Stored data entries
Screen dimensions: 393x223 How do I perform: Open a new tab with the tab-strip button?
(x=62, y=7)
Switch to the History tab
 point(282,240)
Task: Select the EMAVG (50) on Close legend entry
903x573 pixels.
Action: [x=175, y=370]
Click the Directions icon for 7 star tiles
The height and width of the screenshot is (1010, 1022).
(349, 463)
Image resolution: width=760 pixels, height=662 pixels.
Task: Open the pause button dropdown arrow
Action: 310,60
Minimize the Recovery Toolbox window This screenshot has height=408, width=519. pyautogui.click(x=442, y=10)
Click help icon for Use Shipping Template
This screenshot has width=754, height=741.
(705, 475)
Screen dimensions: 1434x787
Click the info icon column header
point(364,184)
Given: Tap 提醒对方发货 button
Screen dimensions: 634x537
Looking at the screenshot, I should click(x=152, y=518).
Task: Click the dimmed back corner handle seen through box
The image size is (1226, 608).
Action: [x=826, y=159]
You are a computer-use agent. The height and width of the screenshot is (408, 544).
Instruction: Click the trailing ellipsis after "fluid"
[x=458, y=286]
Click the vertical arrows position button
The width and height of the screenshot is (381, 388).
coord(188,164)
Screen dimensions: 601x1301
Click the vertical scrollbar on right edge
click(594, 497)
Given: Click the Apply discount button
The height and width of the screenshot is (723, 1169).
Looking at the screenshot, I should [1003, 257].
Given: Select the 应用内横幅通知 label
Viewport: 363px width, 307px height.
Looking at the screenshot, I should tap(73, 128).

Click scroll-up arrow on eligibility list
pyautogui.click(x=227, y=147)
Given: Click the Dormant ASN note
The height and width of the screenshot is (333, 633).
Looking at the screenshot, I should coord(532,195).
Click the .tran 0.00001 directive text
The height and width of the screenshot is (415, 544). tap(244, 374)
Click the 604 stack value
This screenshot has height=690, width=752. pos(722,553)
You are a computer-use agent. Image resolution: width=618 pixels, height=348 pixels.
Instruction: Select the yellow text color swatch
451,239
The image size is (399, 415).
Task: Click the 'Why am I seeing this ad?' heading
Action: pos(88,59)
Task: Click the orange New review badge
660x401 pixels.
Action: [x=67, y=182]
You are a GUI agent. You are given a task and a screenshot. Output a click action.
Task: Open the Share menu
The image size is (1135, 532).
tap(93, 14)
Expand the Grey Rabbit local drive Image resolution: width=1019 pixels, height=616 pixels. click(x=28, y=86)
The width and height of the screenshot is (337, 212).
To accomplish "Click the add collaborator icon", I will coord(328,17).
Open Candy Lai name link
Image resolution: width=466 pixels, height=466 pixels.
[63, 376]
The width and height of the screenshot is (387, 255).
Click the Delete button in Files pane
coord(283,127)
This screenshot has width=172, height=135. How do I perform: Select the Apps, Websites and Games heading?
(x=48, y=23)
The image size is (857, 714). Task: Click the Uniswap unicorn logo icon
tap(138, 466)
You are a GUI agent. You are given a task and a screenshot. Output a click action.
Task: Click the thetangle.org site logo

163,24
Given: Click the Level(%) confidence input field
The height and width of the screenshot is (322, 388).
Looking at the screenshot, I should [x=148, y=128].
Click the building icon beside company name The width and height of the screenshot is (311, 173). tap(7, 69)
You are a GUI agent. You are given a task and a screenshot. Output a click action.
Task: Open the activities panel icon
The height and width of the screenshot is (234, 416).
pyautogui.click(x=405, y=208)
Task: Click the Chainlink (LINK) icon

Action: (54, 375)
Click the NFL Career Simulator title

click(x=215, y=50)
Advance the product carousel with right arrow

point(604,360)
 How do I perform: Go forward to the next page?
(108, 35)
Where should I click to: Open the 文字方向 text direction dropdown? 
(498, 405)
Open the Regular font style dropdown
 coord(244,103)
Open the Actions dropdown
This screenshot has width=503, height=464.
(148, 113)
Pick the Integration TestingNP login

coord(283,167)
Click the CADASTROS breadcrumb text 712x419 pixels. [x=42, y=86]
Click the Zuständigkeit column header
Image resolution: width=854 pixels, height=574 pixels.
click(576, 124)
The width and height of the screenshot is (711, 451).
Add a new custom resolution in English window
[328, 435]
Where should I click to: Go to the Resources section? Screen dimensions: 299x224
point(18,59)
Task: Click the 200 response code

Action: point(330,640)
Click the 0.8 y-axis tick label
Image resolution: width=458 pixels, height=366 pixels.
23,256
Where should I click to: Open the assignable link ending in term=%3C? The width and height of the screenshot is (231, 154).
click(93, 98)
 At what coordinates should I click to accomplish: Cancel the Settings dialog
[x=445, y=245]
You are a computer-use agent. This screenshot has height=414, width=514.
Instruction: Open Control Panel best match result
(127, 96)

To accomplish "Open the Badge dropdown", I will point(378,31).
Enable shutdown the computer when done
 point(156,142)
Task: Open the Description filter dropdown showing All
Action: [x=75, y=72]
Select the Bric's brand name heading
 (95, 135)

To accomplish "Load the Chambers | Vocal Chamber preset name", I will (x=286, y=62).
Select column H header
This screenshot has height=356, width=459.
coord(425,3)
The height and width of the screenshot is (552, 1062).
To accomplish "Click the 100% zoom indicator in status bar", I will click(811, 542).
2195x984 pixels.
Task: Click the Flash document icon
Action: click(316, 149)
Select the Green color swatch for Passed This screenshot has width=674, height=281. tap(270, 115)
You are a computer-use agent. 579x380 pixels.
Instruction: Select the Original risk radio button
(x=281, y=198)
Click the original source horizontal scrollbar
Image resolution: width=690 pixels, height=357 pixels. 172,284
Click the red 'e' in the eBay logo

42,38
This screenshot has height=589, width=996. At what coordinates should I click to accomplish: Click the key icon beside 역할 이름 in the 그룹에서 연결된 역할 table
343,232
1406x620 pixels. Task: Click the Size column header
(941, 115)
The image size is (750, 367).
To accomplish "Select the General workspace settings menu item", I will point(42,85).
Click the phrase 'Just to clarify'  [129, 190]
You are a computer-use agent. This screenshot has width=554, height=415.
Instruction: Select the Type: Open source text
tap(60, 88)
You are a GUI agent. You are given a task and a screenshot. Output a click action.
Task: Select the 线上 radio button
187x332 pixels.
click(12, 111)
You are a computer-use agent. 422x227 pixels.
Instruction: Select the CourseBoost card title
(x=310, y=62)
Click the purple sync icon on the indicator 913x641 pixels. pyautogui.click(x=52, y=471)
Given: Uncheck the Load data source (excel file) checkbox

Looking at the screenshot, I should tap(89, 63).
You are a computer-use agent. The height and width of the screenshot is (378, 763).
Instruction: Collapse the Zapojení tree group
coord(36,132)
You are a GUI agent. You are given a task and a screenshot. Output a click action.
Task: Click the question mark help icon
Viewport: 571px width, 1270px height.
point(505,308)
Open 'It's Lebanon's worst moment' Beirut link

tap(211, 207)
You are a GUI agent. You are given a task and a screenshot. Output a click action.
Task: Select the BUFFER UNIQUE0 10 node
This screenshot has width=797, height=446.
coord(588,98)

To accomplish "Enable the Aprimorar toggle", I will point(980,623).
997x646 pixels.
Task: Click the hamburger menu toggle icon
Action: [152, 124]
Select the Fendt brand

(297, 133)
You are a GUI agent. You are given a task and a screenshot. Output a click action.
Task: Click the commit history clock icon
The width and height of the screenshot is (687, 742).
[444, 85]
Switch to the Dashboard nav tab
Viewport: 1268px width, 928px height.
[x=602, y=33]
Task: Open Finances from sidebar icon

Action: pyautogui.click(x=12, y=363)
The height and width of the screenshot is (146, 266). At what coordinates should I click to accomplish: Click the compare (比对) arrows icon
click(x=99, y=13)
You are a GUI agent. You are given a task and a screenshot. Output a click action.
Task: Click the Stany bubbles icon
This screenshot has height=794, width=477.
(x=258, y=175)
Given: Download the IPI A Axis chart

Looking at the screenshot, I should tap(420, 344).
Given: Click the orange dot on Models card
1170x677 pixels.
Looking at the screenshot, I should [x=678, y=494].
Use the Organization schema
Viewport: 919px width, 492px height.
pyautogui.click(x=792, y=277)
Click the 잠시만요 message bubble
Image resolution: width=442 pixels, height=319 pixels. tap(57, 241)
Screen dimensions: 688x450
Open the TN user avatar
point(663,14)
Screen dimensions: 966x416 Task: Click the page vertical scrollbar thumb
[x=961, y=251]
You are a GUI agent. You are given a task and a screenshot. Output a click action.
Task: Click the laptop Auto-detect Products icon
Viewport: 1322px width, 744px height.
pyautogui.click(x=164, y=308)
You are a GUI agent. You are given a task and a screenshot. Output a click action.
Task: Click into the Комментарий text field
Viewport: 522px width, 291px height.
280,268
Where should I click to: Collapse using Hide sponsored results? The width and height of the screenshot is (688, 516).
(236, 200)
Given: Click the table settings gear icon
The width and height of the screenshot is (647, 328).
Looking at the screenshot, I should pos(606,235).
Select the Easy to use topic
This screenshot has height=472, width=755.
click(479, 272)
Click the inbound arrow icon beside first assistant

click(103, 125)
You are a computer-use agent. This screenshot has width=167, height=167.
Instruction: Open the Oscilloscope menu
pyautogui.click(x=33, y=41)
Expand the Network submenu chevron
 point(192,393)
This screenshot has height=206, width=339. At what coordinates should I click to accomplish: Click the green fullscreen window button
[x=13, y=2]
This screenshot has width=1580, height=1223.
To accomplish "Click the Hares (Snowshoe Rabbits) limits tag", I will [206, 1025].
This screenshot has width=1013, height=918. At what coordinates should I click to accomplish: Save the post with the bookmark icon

■ Task: Pull together all lines from the data that mention the word "field".

■ Output of the exercise:
Given: Click the Level(%) confidence input field
Task: Click into the Комментарий text field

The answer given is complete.